▸ **REQUESTS**:
A. According to the passage comparing decimal and double, how many bytes does System.Decimal take up?
B. Extend the passage comparing decimal and double, picking up right after its final sentence.

▸ **PASSAGE**:
Why is this? Especially for constants. Isn't decimal supposed to be more exact? Wouldn't that often be kind of useful when doing calculations?
This is a classic speed-versus-accuracy trade off.
However, keep in mind that for PI, for example, the most digits you will ever need is 41.
The largest number of digits of pi
that you will ever need is 41. To
compute the circumference of the
universe with an error less than the
diameter of a proton, you need 41
digits of pi †. It seems safe to
conclude that 41 digits is sufficient
accuracy in pi for any circle
measurement problem you're likely to
encounter. Thus, in the over one
trillion digits of pi computed in
2002, all digits beyond the 41st have
no practical value.
In addition, decimal and double have a slightly different internal storage structure. Decimals are designed to store base 10 data, where as doubles (and floats), are made to hold binary data. On a binary machine (like every computer in existence) a double will have fewer wasted bits when storing any number within its range.
Also consider:
System.Double 8 bytes Approximately ±5.0e-324 to ±1.7e308 with 15 or 16 significant figures
System.Decimal 12 bytes Approximately ±1.0e-28 to ±7.9e28 with 28 or 29 significant figures
As you can see, decimal has a smaller range, but a higher precision.
No, - decimals are no more "exact" than doubles, or for that matter, any type. The concept of "exactness", (when speaking about numerical representations in a compuiter), is what is wrong. Any type is absolutely 100% exact at representing some numbers. unsigned bytes are 100% exact at representing the whole numbers from 0 to 255. but they're no good for fractions or for negatives or integers outside the range.
Decimals are 100% exact at representing a certain set of base 10 values. doubles (since they store their value using binary IEEE exponential representation) are exact at representing a set of binary numbers.
Neither is any more exact than than the other in general, they are simply for different purposes.
To elaborate a bit furthur, since I seem to not be clear enough for some readers...
If you take every number which is representable as a decimal, and mark every one of them on a number line, between every adjacent pair of them there is an additional infinity of real numbers which are not representable as a decimal. The exact same statement can be made about the numbers which can be represented as a double. If you marked every decimal on the number line in blue, and every double in red, except for the integers, there would be very few places where the same value was marked in both colors.
In general, for 99.99999 % of the marks, (please don't nitpick my percentage) the blue set (decimals) is a completely different set of numbers from the red set (the doubles).
This is because by our very definition for the blue set is that it is a base 10 mantissa/exponent representation, and a double is a base 2 mantissa/exponent representation. Any value represented as base 2 mantissa and exponent, (1.00110101001 x 2 ^ (-11101001101001) means take the mantissa value (1.00110101001) and multiply it by 2 raised to the power of the exponent (when exponent is negative this is equivilent to dividing by 2 to the power of the absolute value of the exponent). This means that where the exponent is negative, (or where any portion of the mantissa is a fractional binary) the number cannot be represented as a decimal mantissa and exponent, and vice versa.

▸ **RAW DATA**:
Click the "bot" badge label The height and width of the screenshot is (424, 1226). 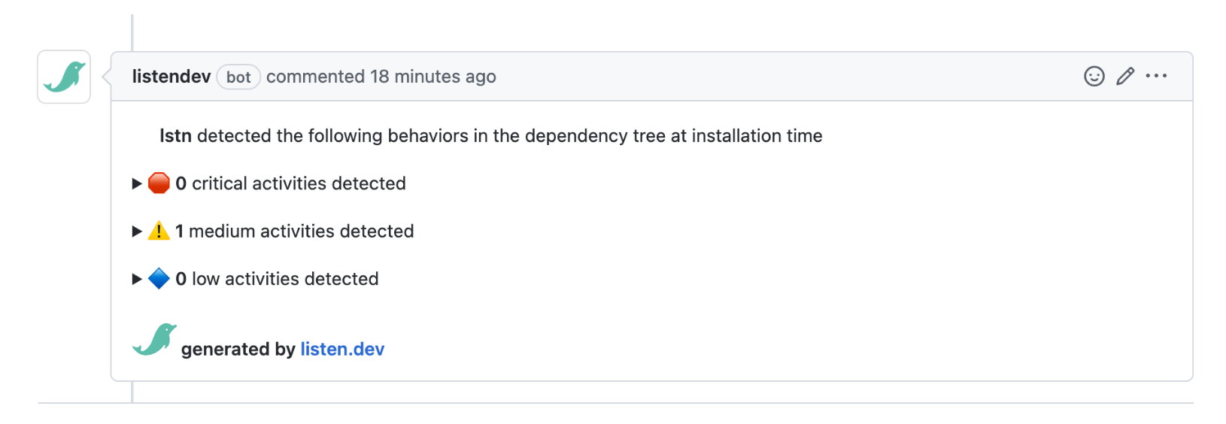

* * *

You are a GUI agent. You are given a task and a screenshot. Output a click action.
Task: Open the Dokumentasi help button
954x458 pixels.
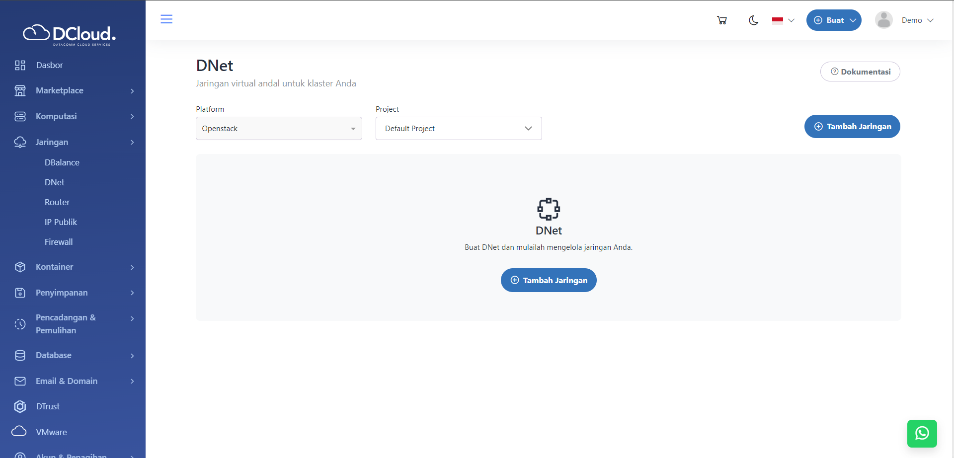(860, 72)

▸ **ANSWERS TO THE EXERCISE**:
A. 12 bytes.

B.
For any arbitrary real number, that falls randomly on the real number line, it will either be closer to one of the blue decimals, or to one of the red doubles.
Decimal is more precise but has less of a range. You would generally use Double for physics and mathematical calculations but you would use Decimal for financial and monetary calculations.
See the following articles on msdn for details.
Double
http://msdn.microsoft.com/en-us/library/678hzkk9.aspx
Decimal
http://msdn.microsoft.com/en-us/library/364x0z75.aspx
Seems like most of the arguments here to "It does not do what I want" are "but it's faster", well so is ANSI C+Gmp library, but nobody is advocating that right?
If you particularly want to control accuracy, then there are other languages which have taken the time to implement exact precision, in a user controllable way:
http://www.doughellmann.com/PyMOTW/decimal/
If precision is really important to you, then you are probably better off using languages that mathematicians would use. If you do not like Fortran then Python is a modern alternative.
Whatever language you are working in, remember the golden rule:
Avoid mixing types...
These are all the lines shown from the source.